Benefit fashion show to aid Syrian refugees
Dirty walls of sparse rooms are scarred with peeling, multi-colored paint, and in one residence, a small rusting sink connected to an indoor water line forms a tiny corner kitchen.
These are the living quarters of Syrian refugees who fled the large camps, whose apartments in Jordan two La Sierra University students visited last Christmas. With the assistance of the Adventist Development and Relief Agency’s Jordan operation, Caitlin Cuenca and Andrew Pedersen delivered winter coats collected at La Sierra and took note of the desperate need for clothes, medical care and food.
Their journey was part of a yearlong aid campaign initiated by Cuenca last fall called Project: Syria, an effort that has involved the winter coat drive and more than $2,000 raised through a February benefit concert by Christian band, The Brilliance. The campaign will culminate Sun., April 27 with an annual benefit fashion show and music concert at La Sierra University called REVO with proceeds aiding the refugees.
The event will be held at La Sierra’s Tom and Vi Zapara School of Business in the Troesh Conference Center beginning at 5 p.m. General admission is $10. Fashion show first row seating is $35, and second row seating is $30. Music will be performed by Katrina and Kayla Niere opening for vocalist/pianist Sunn St. Claire.
The fashion show will consist of eight clothing lines created by La Sierra students. The designers make their fashions from scratch or re-work and re-design finished outfits. Some lines have multiple designers. Wendy Diaz and Kristine Osuna are working together on an eight-piece series they call “Whimsical Odyssey.” The designs invoke a fairy tale and include elements of mermaids, a phoenix, and elves. The outfits incorporate tulle and shiny material, some jersey and cotton in dark green, black, red, blue with glitter and embellishments such as elf ears and sea shells.
The designers are using eight student models for the line, one for each outfit. As of the second week of April they were two-thirds done with their pieces and busily coming up with styles for the models’ hair and makeup. “We have so many ideas,” Osuna said.

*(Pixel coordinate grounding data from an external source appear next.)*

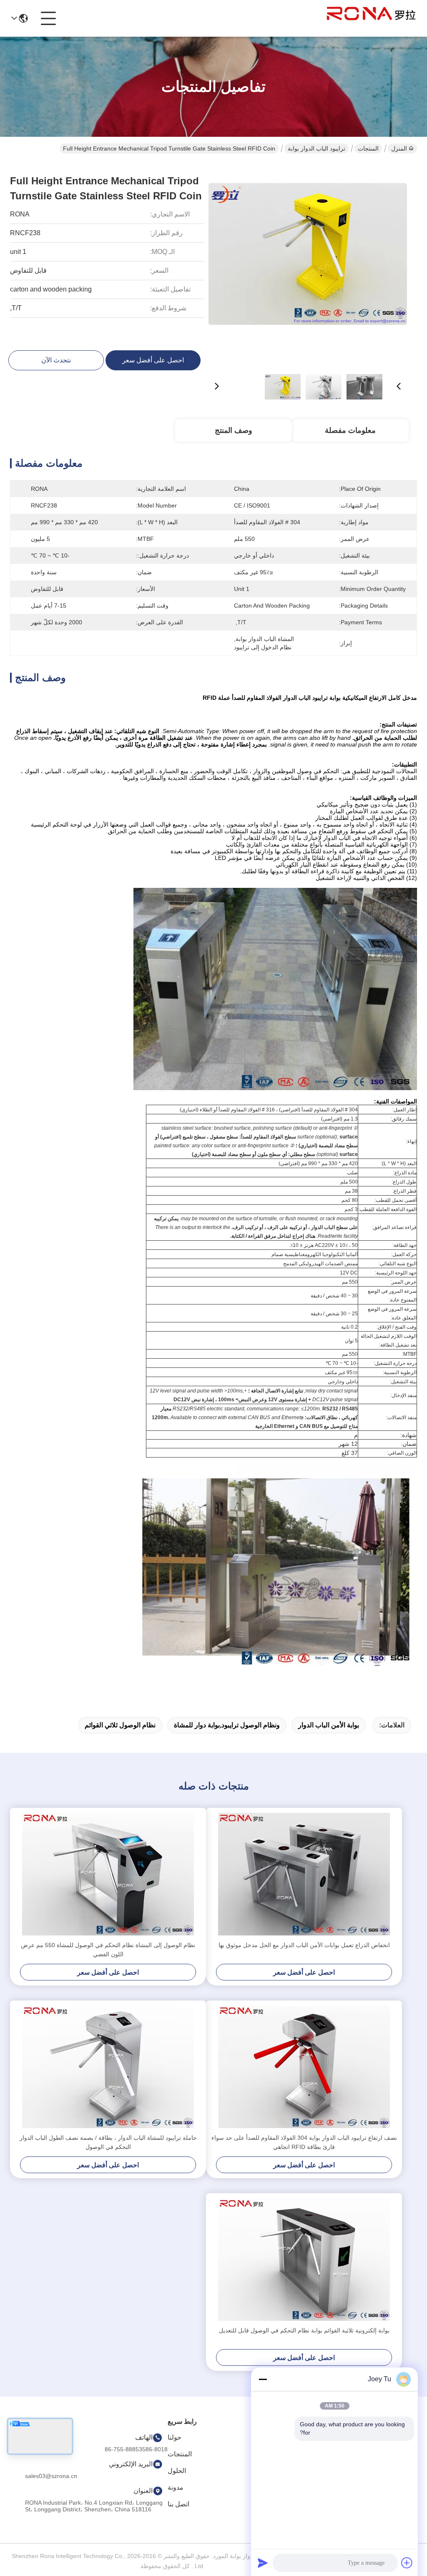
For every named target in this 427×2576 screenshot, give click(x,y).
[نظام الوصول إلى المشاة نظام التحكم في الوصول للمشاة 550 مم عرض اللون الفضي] (108, 1874)
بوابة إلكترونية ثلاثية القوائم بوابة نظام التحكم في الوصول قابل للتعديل (304, 2330)
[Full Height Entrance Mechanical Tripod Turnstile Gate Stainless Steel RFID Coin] (307, 262)
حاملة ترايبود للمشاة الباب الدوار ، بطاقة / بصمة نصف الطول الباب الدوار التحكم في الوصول (108, 2142)
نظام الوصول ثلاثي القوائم (120, 1725)
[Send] (262, 2562)
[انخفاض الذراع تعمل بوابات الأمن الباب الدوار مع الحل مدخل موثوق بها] (304, 1874)
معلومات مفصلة (350, 430)
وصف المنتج (233, 430)
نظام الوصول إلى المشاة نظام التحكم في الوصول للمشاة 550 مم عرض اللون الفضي (108, 1950)
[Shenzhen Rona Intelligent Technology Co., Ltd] (371, 18)
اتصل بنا (178, 2504)
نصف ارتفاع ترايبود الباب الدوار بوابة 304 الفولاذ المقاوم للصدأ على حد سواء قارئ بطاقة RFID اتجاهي (304, 2142)
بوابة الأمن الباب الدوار (328, 1725)
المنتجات (368, 148)
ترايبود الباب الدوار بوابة (316, 148)
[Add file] (407, 2562)
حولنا (174, 2437)
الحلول (177, 2470)
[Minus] (263, 2379)
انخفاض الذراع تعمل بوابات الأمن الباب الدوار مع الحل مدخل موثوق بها (304, 1945)
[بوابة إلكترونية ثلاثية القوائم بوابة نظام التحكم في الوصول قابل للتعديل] (304, 2259)
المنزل (399, 148)
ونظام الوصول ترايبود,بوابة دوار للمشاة (227, 1725)
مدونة (175, 2487)
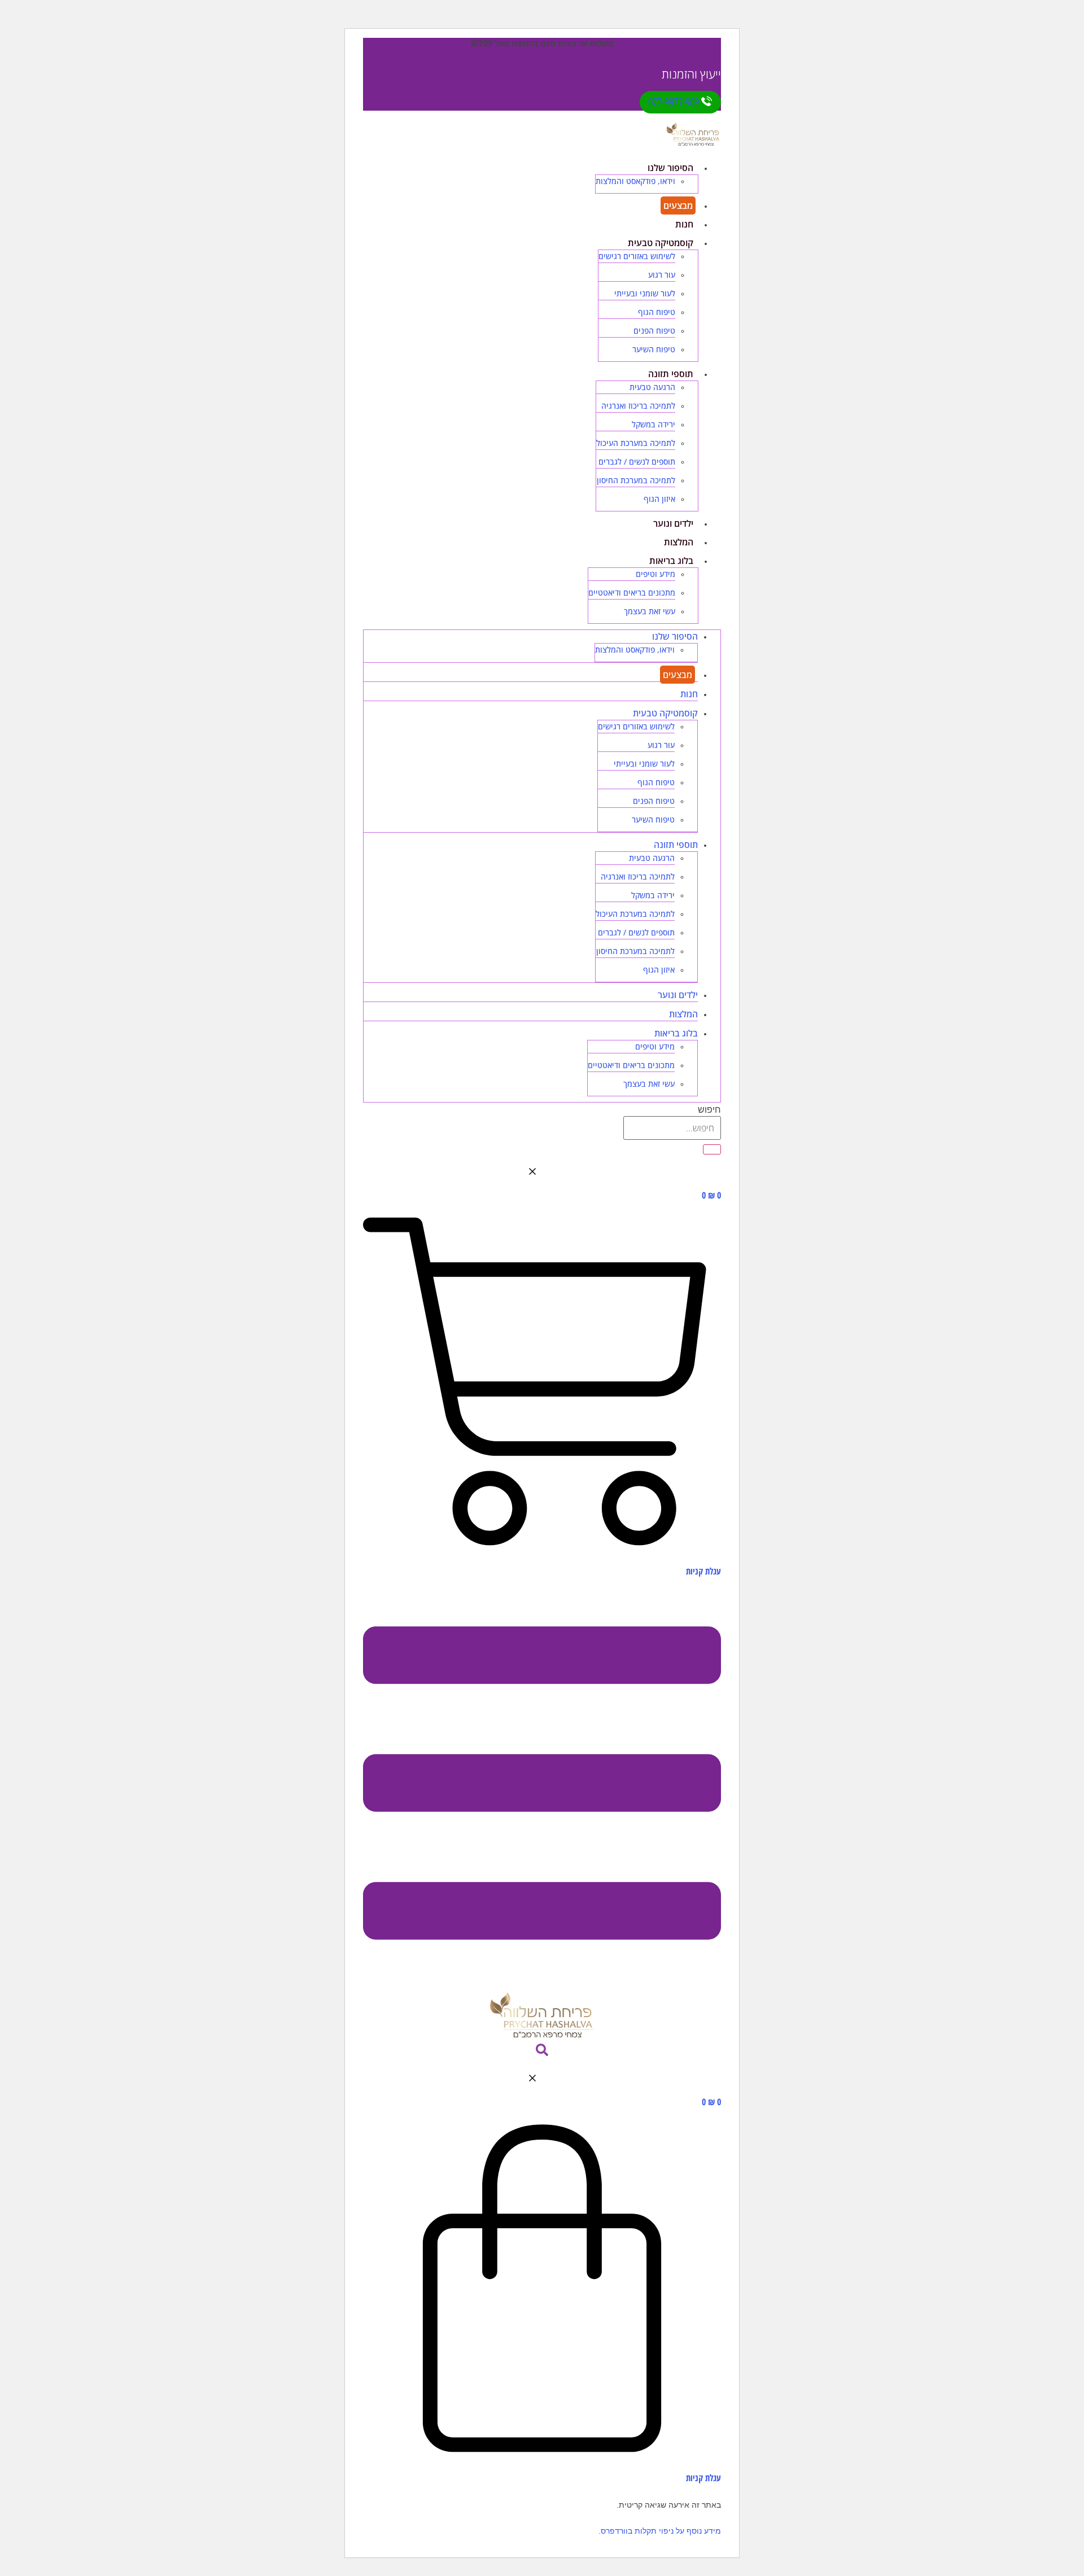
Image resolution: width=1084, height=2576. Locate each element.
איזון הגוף (659, 498)
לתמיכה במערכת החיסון (636, 480)
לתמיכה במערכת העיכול (635, 443)
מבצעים (678, 205)
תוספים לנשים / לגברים (636, 461)
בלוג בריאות (671, 560)
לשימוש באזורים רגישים (636, 256)
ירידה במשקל (653, 424)
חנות (684, 224)
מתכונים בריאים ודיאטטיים (631, 592)
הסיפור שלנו (670, 167)
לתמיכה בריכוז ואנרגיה (638, 405)
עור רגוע (661, 274)
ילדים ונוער (673, 523)
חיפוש (709, 1109)
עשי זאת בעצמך (649, 611)
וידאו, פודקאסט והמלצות (635, 181)
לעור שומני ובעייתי (644, 293)
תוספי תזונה (670, 374)
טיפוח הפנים (654, 330)
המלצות (678, 542)
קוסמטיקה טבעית (660, 243)
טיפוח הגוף (656, 312)
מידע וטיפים (655, 573)
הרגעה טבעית (652, 387)
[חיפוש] (712, 1149)
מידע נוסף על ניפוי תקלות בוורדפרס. (659, 2530)
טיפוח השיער (653, 349)
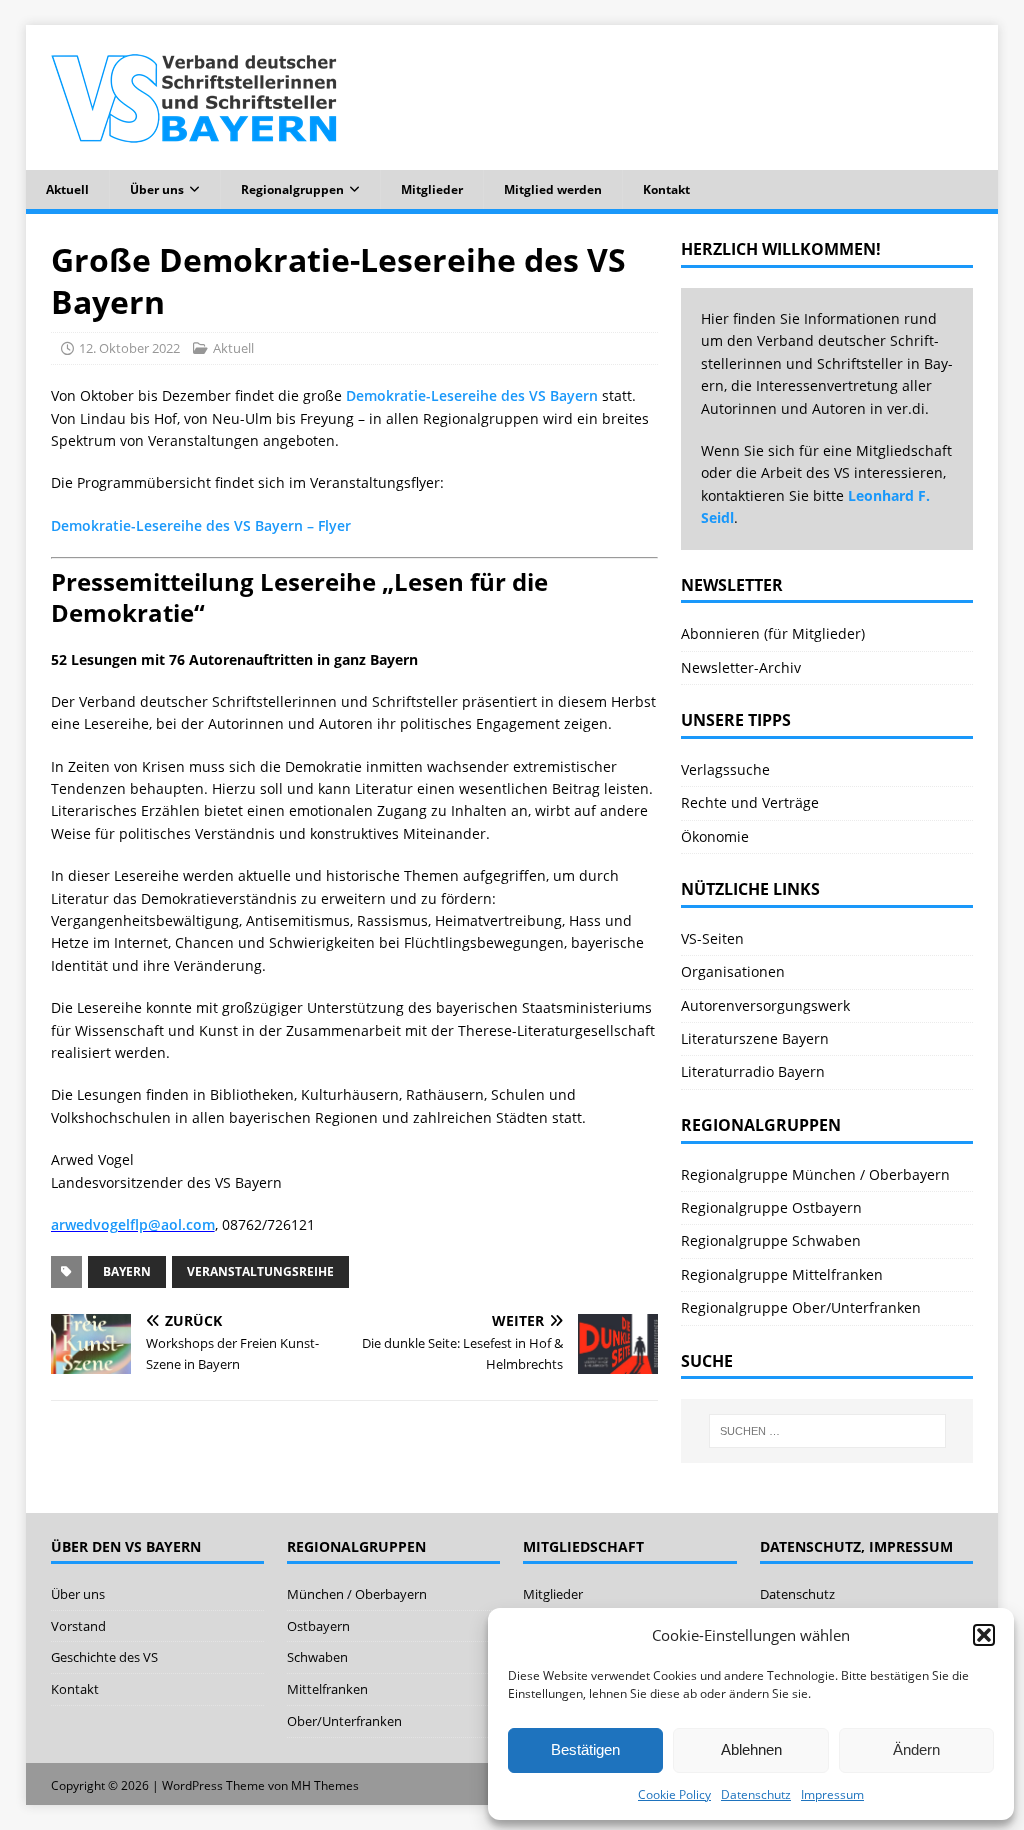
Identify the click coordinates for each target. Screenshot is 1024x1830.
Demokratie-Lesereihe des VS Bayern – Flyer (201, 525)
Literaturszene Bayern (755, 1038)
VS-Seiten (712, 938)
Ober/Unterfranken (344, 1721)
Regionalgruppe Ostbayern (771, 1207)
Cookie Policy (674, 1794)
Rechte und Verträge (750, 802)
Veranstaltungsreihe (260, 1271)
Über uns (157, 189)
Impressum (832, 1794)
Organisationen (733, 971)
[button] (984, 1635)
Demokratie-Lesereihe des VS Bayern (472, 395)
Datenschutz (756, 1794)
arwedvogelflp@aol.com (133, 1224)
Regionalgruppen (292, 189)
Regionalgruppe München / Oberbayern (815, 1174)
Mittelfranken (327, 1689)
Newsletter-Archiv (741, 667)
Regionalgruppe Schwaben (771, 1240)
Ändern (916, 1749)
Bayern (127, 1271)
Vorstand (78, 1626)
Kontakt (666, 189)
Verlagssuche (725, 769)
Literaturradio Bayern (753, 1071)
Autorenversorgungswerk (765, 1005)
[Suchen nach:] (827, 1431)
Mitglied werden (553, 189)
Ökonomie (715, 836)
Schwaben (317, 1657)
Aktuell (67, 189)
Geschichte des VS (104, 1657)
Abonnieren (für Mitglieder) (773, 633)
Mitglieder (432, 189)
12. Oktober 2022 (129, 348)
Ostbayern (318, 1626)
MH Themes (325, 1785)
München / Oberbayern (357, 1594)
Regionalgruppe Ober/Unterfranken (801, 1307)
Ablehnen (751, 1749)
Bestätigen (585, 1749)
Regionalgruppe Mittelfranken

“I’ve always been inspired by REVO,” said Diaz, a biomed major and Hesperia resident with a self-described artsy side. “This year it’s really inspiring to see what they’re trying to do.” She arrived at La Sierra with a background in outreach and creativity. She helped fund raise for her church, A Voice in the Desert, and designed costumes for Easter and Christmas plays. Diaz says she chose La Sierra because of its active role in community and international service.
Osuna has helped plan La Sierra REVO events that past two years. “Fund raising and helping others is part of my life,” said the history and pre-law major. Osuna, a native Oregonian, participated in a hunger campaign for Future Farmers of America during high school that involved picking corn to feed 16,000 people.
REVO is a grassroots movement that began in Hawaii. It raises money for and awareness of social injustice and need through fashion, art and music events benefitting charitable efforts aimed at alleviating suffering. REVO’s motto is “start a revolution, start with love.” Revolution is defined as a fundamental change and derives from the Latin word “revolutio” which means “a turn around.”
La Sierra University has held REVO fund raising fashion and music events the past four years with the first REVO held in 2010. Thus far students have designed a total 78 outfits for REVO shows that have raised $68,000 all together for orphans in Rwanda, an anti-human trafficking organization in Washington, D.C., a children’s school in Cambodia, and outreach missions in Peru.
Cuenca organized Project: Syria after researching the atrocities suffered by tens of thousands of Syrians forced to flee their homes in the face of civil war. Since the outbreak of war in 2011, about 2.5 million Syrians have fled to neighboring countries with about 600,000 registered in Jordan as of February, according to the Syrian Refugees, a project of the Migration Policy Centre of the European University Institute. More than 80,000 are housed in tents in the Jordanian refugee camp Za’atri set up in 2012, the second largest refugee camp in the world.
“I wanted to start a year-long project for the campus to engage in,” said Cuenca, a senior bio-health science major and religious vice president for the Student Association of La Sierra University. The project also ties in with her career goals of becoming a missionary dentist, and with her beliefs that God calls everyone to some form of service. “This year at least, the refugees happen to be mine,” she said.
At the end of the school year, Cuenca will mail a check for the funds raised to aid ADRA’s Jordan operation. ADRA is an international humanitarian aid organization of the Seventh-day Adventist Church. In Jordan it is striving to help refugee families who have left the massive United Nations camps and are struggling to pay rent, buy food, clothes and medicine on roughly $35 a month per individual provided through the U.N.
“A lot of families were saying they were behind on their rent and they can’t pay for medicine for their kids,” Pedersen said.
“We offer Syrian as well as poor Jordanian locals any help and relief available,” said ADRA representative Ramzi Remond. “But the greatest need is and might always stay, paying the hefty monthly rent for most Syrian families who took refuge in Jordan.”